» What is expected
Across the data below, how many lines have the word "Uncheck" in them? Give the number and nothing else.

::: Extracted material :::

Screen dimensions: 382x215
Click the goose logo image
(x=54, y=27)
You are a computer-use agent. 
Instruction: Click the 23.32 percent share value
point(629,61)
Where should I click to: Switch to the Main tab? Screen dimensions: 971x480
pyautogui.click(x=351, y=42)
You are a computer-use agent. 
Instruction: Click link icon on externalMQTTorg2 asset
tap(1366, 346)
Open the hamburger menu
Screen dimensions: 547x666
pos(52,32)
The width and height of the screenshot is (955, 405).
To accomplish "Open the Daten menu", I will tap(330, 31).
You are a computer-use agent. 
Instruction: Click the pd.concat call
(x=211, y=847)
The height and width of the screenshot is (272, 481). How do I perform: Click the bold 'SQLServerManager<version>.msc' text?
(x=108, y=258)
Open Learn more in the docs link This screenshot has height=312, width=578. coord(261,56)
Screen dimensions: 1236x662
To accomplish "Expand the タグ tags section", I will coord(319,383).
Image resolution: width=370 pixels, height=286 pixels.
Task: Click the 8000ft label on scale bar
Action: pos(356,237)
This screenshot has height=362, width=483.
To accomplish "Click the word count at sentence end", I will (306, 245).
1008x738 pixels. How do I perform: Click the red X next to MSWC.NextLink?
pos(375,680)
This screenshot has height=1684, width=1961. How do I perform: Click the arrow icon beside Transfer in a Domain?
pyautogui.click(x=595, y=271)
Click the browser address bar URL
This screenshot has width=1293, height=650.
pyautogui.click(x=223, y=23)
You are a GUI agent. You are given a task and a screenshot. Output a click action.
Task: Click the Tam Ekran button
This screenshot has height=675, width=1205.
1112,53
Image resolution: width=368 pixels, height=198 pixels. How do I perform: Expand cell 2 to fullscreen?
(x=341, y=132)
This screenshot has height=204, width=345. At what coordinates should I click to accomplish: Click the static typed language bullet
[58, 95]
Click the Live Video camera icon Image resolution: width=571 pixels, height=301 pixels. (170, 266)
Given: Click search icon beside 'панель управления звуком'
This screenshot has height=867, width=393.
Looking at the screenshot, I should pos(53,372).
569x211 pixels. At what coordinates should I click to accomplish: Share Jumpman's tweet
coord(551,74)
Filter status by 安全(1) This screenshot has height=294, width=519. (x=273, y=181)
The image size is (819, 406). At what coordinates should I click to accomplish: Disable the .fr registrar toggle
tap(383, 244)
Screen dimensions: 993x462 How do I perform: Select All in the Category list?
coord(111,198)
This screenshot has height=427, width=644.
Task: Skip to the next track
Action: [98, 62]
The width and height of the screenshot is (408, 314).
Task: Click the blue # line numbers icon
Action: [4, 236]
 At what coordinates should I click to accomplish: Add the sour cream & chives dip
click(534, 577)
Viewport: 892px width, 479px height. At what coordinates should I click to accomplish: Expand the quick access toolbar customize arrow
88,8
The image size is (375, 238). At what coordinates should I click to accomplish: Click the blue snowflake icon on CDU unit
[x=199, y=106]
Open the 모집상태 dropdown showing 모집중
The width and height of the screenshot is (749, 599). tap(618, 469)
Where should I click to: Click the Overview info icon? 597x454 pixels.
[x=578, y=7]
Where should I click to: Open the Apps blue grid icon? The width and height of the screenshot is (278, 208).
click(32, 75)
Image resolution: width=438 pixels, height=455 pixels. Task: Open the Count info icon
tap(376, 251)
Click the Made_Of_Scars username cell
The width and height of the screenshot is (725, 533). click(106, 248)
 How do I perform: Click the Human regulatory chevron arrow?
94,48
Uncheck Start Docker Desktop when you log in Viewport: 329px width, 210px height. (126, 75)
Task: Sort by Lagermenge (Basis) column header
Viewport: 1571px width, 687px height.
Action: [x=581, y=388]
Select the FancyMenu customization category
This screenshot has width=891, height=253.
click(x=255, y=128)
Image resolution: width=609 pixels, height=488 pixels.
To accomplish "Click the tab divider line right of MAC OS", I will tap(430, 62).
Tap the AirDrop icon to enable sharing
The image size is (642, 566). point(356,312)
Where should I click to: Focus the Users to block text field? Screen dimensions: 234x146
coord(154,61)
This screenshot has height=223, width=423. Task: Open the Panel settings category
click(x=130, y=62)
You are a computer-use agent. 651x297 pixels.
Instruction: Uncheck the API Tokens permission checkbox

:::

» Exercise response
2